Imagine I have an excel file with the name LP_Elements_Shocked_202108160517.xlsx
I would like to pull out this specific part of the file name and store it as an integer 20210816
The pattern is consistent. All files begin with LP_Elements_Shocked_
and then are followed by the eight digits I need. And then there will always be 4 more digits I do not need after those
Here is what I have so far:
import pandas as pd
pd.read_excel('LP_Elements_Shocked_202108160517.xlsx')
CodePudding user response:
Since your pattern always starts with the same string, you can just use a substring (slice the string):
filename = 'LP_Elements_Shocked_202108160517.xlsx'
print(filename[20:28]) # prints: '20210816'
otherwise you could use a regex for more complex patterns.

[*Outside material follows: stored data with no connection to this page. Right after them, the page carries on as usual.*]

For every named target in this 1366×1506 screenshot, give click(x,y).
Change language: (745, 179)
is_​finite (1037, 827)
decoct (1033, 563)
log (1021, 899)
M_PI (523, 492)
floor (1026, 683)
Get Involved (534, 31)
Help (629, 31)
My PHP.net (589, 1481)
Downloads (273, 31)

For the part (from the comments) where you want to keep the filename with each dataframe, the simplest would be to add a column filled with the filename to each dataframe you read (by itself, pandas does not keep track of the filename of the excel file).
See this related Q&A: read_excel into data frame and keep file name as column (Pandas)
CodePudding user response:
use re
import re
file_name = 'LP_Elements_Shocked_202108160517.xlsx'
num = re.findall("\d ", file_name)[0][:-4]
print(num)
output
20210816